I'm a realist. Maybe you wouldn't know that about me, as often times when people see me at work I keep a positive attitude, and look for the good in a situation. Which is not to say I live in a bubble and don't realize that we're all mostly struggling to survive... people, animals, and planet. However, I took it particularly hard when I learned that a friend of the inn is gravely ill and has been transported to the mainland, with a very grim prognosis.

This person is too young for this, and very bright. She is very creative, as well as a gifted and talented artist. She also is beautiful inside and out, with a very kind heart. Any time I've seen her, whether it be here or somewhere else, she had a smile which belied an impossible truth. We've all got our demons, problems, challenges or whatever to overcome, don't we? Its how we choose to overcome them, or not overcome them, that often times defines us and our futures.

To an extent, I identify with our friend. I have had my own struggles. There were times when I couldn't see any future at all for myself. I have chosen to never forget those days or those feelings, because it helps me empathize with people who aren't happy in the moment. If I think of myself during those hard times, I never would've imagined I'd be where I am today. Thank goodness in spite of that, I'm still here, and wow, look how things have turned out!
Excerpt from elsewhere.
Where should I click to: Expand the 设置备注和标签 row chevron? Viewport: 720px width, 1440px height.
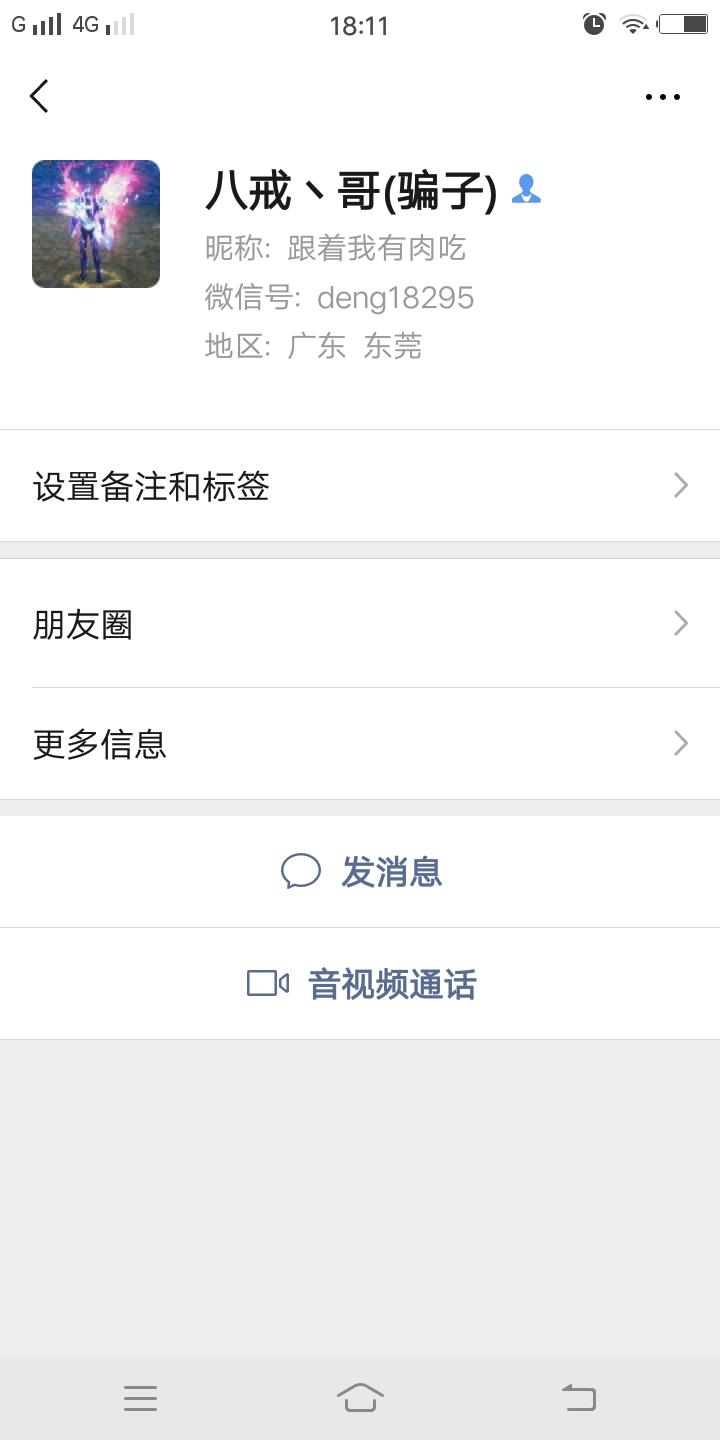click(681, 486)
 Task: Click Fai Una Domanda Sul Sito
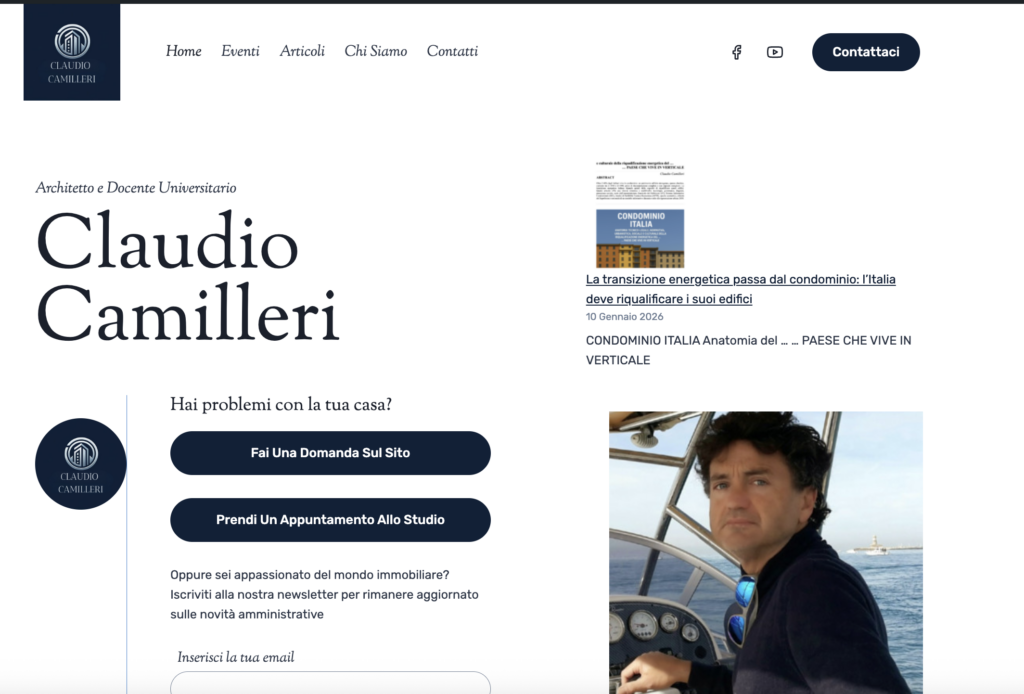point(330,453)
So, this situation with our friend has hit me very hard. She is surrounded by people who love her, and I hope she finds comfort in that. I sat on my beach for hours yesterday and today working on art projects I'm preparing for an upcoming show in Key West. My mind drifted here and there, but never very far from our friend. I wonder if she can feel the healing energy that so many people are sending to her. I hope she is comfortable. I want our friend to be free from pain. I am so truly blessed to live where I do, and be healed every day with the beauty of nature. This place truly is balm for my soul. This paradise, the healing of it all, well it's not enough for some people. I got a reminder that we're all struggling with something every day, whether its in paradise, or elsewhere.

Another not so gentle reminder, nothing is guaranteed, so Carpe Diem baby. Carpe Diem.